▶ **Task objective**
Only one stretch of the data below is needed. Output the lines from the one with "Image resolution: width=855" up to and including the one with "Click Plan a Price Change link", exactly as they stand.

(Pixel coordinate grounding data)
○ ○ ○ ○ ○ ○ ○

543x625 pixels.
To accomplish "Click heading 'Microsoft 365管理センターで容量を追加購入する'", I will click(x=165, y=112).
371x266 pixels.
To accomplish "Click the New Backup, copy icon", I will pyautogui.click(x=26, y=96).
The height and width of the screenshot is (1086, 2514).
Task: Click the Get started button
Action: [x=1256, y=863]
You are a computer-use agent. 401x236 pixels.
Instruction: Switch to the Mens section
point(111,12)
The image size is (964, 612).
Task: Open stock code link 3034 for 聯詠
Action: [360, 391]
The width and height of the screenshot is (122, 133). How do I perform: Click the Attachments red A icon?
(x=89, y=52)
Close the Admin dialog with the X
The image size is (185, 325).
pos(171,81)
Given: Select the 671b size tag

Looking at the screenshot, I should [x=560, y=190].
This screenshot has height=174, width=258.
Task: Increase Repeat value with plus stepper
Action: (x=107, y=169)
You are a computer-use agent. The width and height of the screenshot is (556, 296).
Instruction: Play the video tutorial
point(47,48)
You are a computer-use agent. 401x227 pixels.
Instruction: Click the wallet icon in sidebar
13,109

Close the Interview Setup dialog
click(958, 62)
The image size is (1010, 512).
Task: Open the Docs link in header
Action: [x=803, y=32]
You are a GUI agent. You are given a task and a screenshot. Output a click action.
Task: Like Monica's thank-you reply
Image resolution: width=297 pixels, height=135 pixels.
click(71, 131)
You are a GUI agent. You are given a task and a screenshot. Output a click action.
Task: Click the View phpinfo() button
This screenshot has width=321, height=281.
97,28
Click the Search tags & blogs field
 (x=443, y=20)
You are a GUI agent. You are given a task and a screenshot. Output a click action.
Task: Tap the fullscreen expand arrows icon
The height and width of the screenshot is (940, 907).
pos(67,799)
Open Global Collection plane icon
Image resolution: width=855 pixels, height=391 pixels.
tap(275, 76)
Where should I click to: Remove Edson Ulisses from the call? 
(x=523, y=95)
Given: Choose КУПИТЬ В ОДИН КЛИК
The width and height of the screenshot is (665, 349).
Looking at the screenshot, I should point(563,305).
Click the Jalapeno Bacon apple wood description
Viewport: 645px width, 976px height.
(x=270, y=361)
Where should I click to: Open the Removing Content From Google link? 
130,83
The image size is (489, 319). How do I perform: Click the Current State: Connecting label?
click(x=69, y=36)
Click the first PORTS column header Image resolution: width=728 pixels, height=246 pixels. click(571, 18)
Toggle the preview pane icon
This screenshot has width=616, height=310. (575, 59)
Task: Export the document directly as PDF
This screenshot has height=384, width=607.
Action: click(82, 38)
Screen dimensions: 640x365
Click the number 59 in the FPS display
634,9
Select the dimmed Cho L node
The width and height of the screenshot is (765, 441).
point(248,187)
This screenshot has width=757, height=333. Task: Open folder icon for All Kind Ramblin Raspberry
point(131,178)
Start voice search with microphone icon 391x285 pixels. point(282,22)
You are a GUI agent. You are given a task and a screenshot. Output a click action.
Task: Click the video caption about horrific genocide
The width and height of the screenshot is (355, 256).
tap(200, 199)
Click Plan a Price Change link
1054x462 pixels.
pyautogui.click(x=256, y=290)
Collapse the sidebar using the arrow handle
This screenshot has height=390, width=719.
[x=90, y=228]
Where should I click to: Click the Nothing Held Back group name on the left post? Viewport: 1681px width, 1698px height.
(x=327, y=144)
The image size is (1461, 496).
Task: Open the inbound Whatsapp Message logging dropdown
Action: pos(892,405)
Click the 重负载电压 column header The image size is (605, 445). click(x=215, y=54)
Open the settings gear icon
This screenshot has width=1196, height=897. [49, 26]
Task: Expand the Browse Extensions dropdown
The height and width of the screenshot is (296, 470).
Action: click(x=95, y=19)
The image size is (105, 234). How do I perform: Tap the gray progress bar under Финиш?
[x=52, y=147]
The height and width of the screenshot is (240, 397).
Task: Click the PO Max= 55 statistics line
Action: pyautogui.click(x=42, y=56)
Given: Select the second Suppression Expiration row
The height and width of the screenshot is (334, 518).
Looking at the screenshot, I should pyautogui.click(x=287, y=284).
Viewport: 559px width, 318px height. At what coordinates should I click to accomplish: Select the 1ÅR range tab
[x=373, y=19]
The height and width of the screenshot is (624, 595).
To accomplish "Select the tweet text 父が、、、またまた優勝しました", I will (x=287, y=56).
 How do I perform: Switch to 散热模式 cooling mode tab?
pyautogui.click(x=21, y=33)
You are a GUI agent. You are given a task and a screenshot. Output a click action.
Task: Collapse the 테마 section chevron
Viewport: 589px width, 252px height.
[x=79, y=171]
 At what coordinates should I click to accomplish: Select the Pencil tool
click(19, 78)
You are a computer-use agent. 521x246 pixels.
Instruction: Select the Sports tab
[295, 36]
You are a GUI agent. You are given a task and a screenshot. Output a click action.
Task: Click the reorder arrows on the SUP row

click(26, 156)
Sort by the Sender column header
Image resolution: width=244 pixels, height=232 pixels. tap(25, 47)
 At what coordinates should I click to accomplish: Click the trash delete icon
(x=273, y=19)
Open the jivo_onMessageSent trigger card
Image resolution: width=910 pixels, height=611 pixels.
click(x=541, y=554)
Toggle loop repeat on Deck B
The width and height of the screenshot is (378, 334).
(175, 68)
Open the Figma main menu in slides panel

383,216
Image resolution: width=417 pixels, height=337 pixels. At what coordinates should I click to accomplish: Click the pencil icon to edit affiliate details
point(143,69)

○ ○ ○ ○ ○ ○ ○

▶ **Response below**
Image resolution: width=855 pixels, height=391 pixels.
tap(275, 76)
Where should I click to: Remove Edson Ulisses from the call? 
(x=523, y=95)
Given: Choose КУПИТЬ В ОДИН КЛИК
The width and height of the screenshot is (665, 349).
Looking at the screenshot, I should point(563,305).
Click the Jalapeno Bacon apple wood description
Viewport: 645px width, 976px height.
(x=270, y=361)
Where should I click to: Open the Removing Content From Google link? 
130,83
The image size is (489, 319). How do I perform: Click the Current State: Connecting label?
click(x=69, y=36)
Click the first PORTS column header Image resolution: width=728 pixels, height=246 pixels. click(571, 18)
Toggle the preview pane icon
This screenshot has width=616, height=310. (575, 59)
Task: Export the document directly as PDF
This screenshot has height=384, width=607.
Action: click(82, 38)
Screen dimensions: 640x365
Click the number 59 in the FPS display
634,9
Select the dimmed Cho L node
The width and height of the screenshot is (765, 441).
point(248,187)
This screenshot has width=757, height=333. Task: Open folder icon for All Kind Ramblin Raspberry
point(131,178)
Start voice search with microphone icon 391x285 pixels. point(282,22)
You are a GUI agent. You are given a task and a screenshot. Output a click action.
Task: Click the video caption about horrific genocide
The width and height of the screenshot is (355, 256).
tap(200, 199)
Click Plan a Price Change link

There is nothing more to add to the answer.